At Epsom, Reference Point started 6/4 favourite in a field of nineteen runners. Cauthen sent the colt into the lead from the start, and in the straight he turned back a series of challenges to win by one and a half lengths from Most Welcome and Bellotto. The winning time of 2:33.90 was the fastest since Mahmoud's hand-timed record of 2:33.8 in 1936.

On his first start after his Derby win, Reference Point raced against older horses for the first time in the Eclipse Stakes at Sandown over ten furlongs. Reference Point led from the start, setting such a "furious gallop" that the designated pacemaker, Media Starguest was unable to reach the front. Two furlongs out he was challenged by Mtoto, ridden by Michael Roberts. The two horses raced together in the closing stages before Mtoto pulled ahead to prevail by three quarters a length, with Triptych taking third. Three weeks later, Reference Point returned to twelve furlongs in the King George VI and Queen Elizabeth Diamond Stakes at Ascot. Starting the 11/10 favourite, he led the field into the straight and then pulled clear in the final quarter mile to win by three lengths from Celestial Storm and Triptych.

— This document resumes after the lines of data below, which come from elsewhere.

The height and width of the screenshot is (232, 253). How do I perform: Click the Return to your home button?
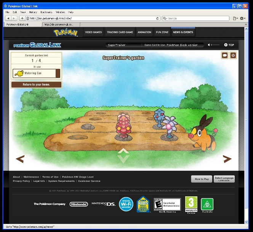tap(36, 84)
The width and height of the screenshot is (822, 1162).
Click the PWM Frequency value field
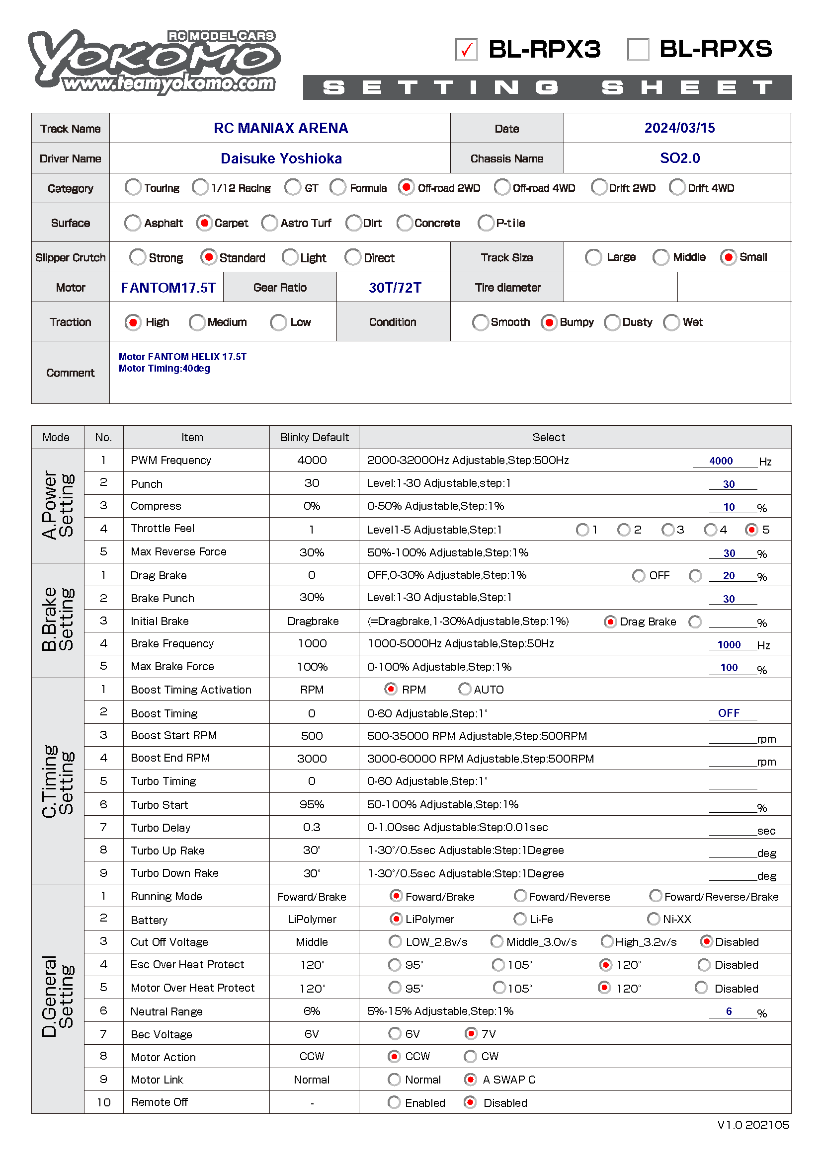tap(724, 461)
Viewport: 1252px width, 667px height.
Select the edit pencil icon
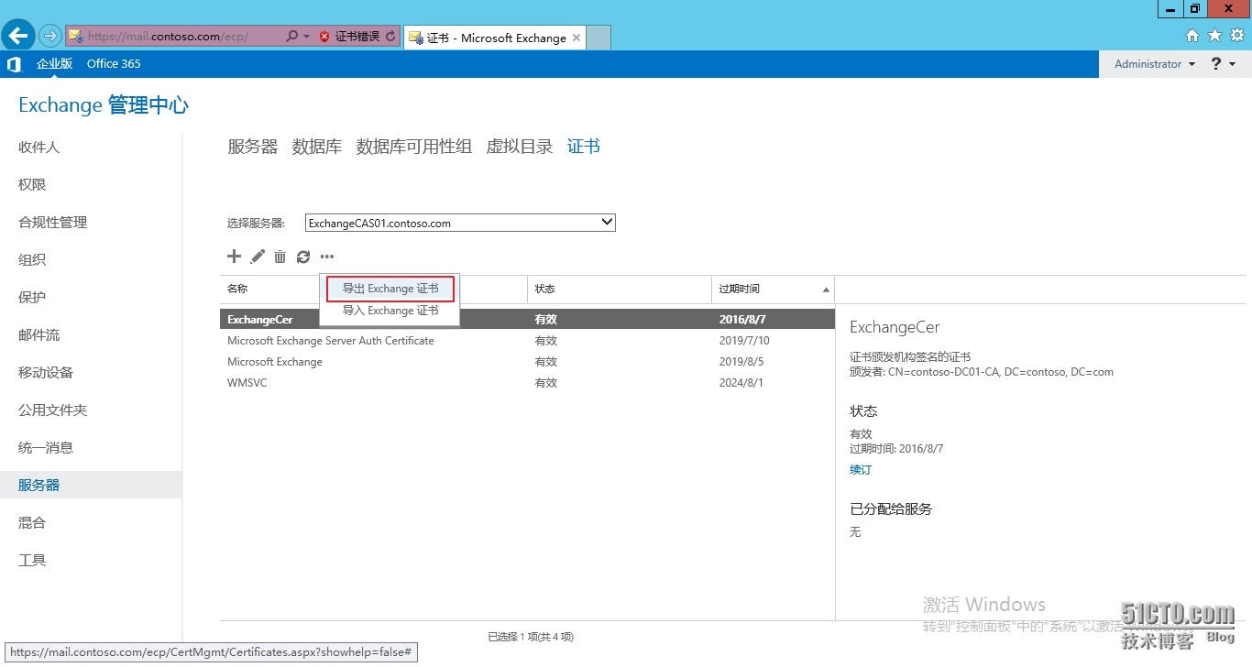pyautogui.click(x=257, y=257)
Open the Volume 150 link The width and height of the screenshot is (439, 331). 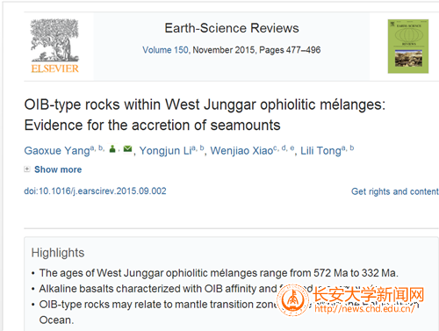click(x=165, y=50)
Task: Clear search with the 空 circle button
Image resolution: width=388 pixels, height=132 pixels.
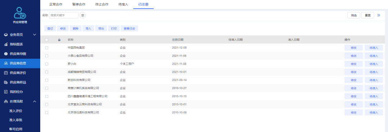Action: (83, 15)
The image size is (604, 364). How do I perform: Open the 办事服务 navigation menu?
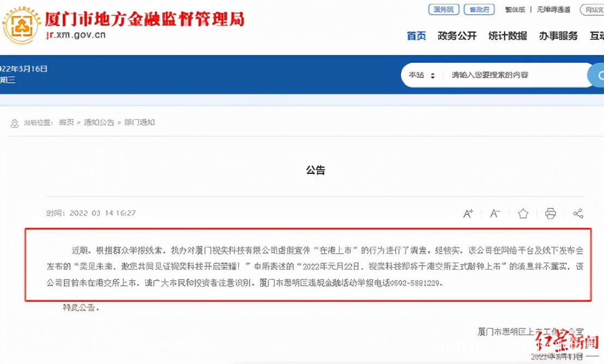pyautogui.click(x=558, y=36)
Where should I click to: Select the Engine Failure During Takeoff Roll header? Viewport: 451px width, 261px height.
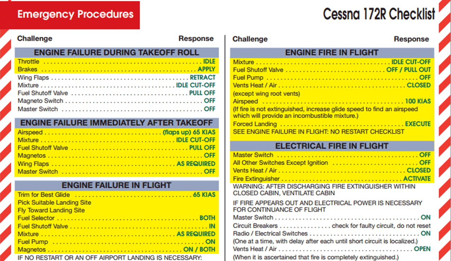[x=116, y=53]

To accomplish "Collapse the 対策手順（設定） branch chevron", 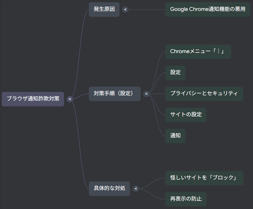I will (x=146, y=94).
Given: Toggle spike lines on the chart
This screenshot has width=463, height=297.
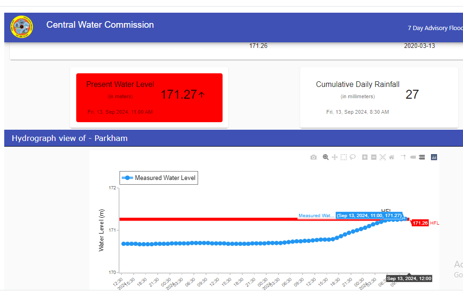Looking at the screenshot, I should (x=403, y=157).
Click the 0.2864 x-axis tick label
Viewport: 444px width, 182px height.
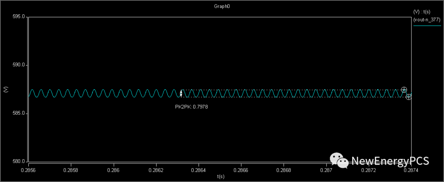coord(199,170)
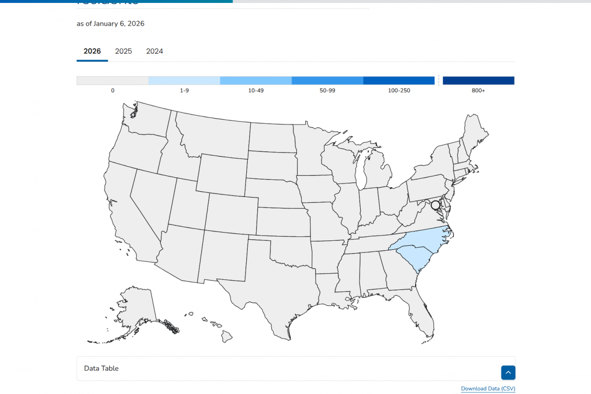Select the '0' legend segment
This screenshot has height=394, width=591.
pos(112,80)
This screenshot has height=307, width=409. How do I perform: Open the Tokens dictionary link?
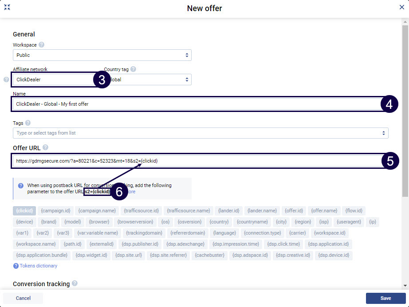click(38, 266)
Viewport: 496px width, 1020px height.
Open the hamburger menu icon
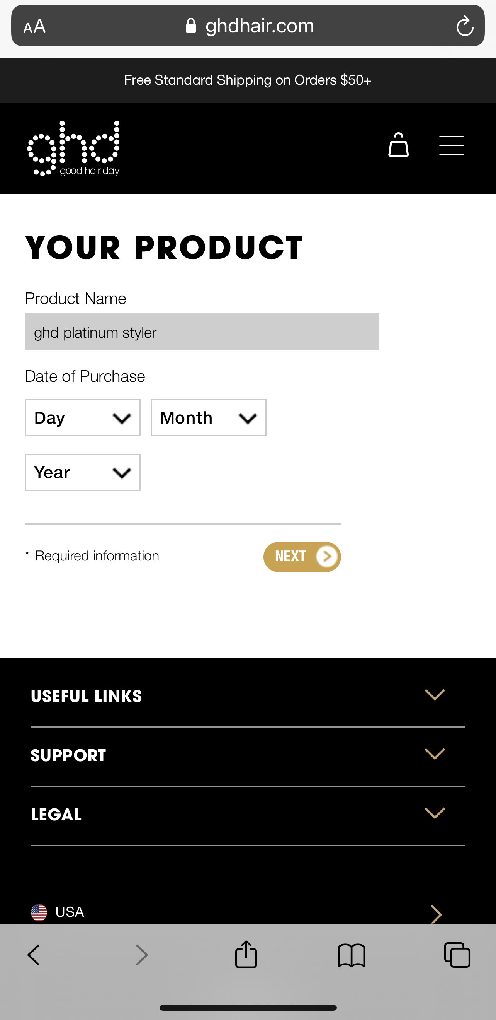(451, 145)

The decision was made to aim Reference Point for both the St Leger and the Prix de l'Arc de Triomphe. In his prep race he ran in the Great Voltigeur Stakes at York in August. He won comfortably at odds of 1/10, but sustained a minor injury when slipping on the heavily watered ground. Only six horses opposed him in the St Leger at Doncaster in September. He started the 4/11 favourite and won by one and a half lengths from Mountain Kingdom. The win took his earnings to £774,275, a record for a horse racing exclusively in Britain. On his final start, Reference Point started odds-on favourite for the Prix de l'Arc de Triomphe at Longchamp in October. As usual, he led from the start, but in the straight he weakened abruptly and finished eighth behind Trempolino. He returned from the race lame, and was found to be suffering from an abscess in his foot. Reference Point did not race again and was retired to stud.

==Assessment==
Reference Point was given a Timeform rating of 139, the eleventh highest awarded to any horse up to that time, and higher than those of Nijinsky, Alleged and Troy. In their book A Century of Champions, John Randall and Tony Morris rated Reference Point the thirty-sixth best British horse of the 20th Century and the second best Derby winner of the 1980s behind Shergar.

The BBC sport correspondent Lee McKenzie rated him as one of his "six of the best" recent Derby winners' and explained that his "workmanlike" racing style sometimes led to his being overlooked.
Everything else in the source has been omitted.